Vers la mise en place d'une solidarité internationale pour la levée de l'embargo
Pour le président du Comité de Soutien et de Liaison d'Anjouan, la manifestation n'a aucun but politique: "il s'agit de défendre les droits humanitaires".
A souligner qu'une personnalité politique française, le Sénateur RPR Edmond Lauret, a apporté "sa solidarité" au combat humanitaire du Comité de Soutien et de Liaison d'Anjouan. Arrivé samedi, le Sénateur Lauret a fait savoir qu'il était venu pour participer à la marche pacifique et se rendre compte de l'ampleur du "scandale" afin d'en sensibiliser les parlementaires français et européens.
La levée de l'embargo, c'est aussi l'objectif de la Fondation Anjouanaise des Droits de L'homme (FADH). Son président Ahmed Mohamed Allaoui, qui justifie sa présence à Mayotte par la "nécessité de mener, en collaboration avec toute personne éprise de paix, des actions visant à appeler toutes les organisations internationales et tous les pays impliqués dans le dossier sur la crise comorienne au respect des droits humanitaires internationaux dont sont signataires l'OUA et l'Etat comorien", a participé à la manifestation du samedi.

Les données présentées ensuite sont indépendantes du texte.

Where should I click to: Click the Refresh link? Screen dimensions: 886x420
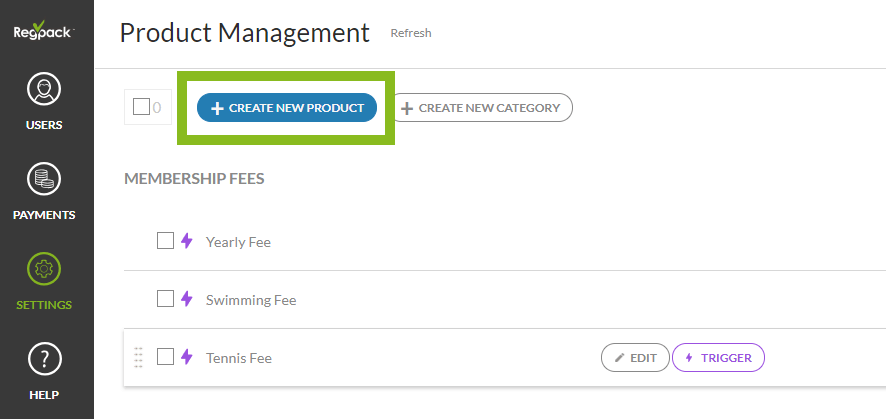[x=411, y=33]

Le responsable de la FADH estime que l'embargo de l'OUA sur Anjouan "est en flagrante violation des droits humanitaires non dérogeables" que sont les droits à la sécurité, à la vie et à la santé "dont aucune cause ne peut justifier l'atteinte".

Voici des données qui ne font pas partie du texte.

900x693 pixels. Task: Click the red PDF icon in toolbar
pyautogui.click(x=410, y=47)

Or, à Anjouan, fait-il remarquer, la vie de la population "est en danger" dans la mesure où les structures sanitaires notamment ne fonctionnent plus, du fait de la mise en quarantaine de l'île. Selon lui, les enfants, les malades, les personnes âgées et les femmes enceintes ou allaitantes constituent la catégorie la plus touchée par "cette forme de violence".
Il souhaite, conformément au décret onusien proclamant l'an 2 000 année de la paix, que le dialogue et la concertation puissent être favorisés car "une solution arrachée par voie d'embargo ou de toute autre forme de violence, dit-il, ne peut pas être durable".
Au bureau du Comité de Soutien et de Liaison d'Anjouan, l'on souhaiterait que la mobilisation massive du samedi ne puisse pas alimenter le débat sur l'immigration, estimant que le développement économique d'Anjouan reste la seule alternative pour lutter efficacement contre l'immigration clandestine.
A rappeler que l'île d'Anjouan a proclamé le 3 août 1997 son retrait de la République Fédérale Islamique des Comores. Depuis, malgré de nombreuses négociations de réconciliation tentées par l'OUA, les séparatistes ont opposé une ferme intransigeance à toute proposition fédéraliste comme solution à la crise institutionnelle comorienne.
Dans le milieu des observateurs des réalités comoriennes, on tente d'expliquer l'échec de l'OUA dans sa médiation sur la crise comorienne, par le fait qu'elle ne prend pas assez en compte les dimensions historiques et sociologiques de ces îles hétérogènes dont l'unité politique ne remonte qu'à une date très récente, sachant que la solution ne sera durable que si elle émane de la forte volonté des populations de vivre ensemble.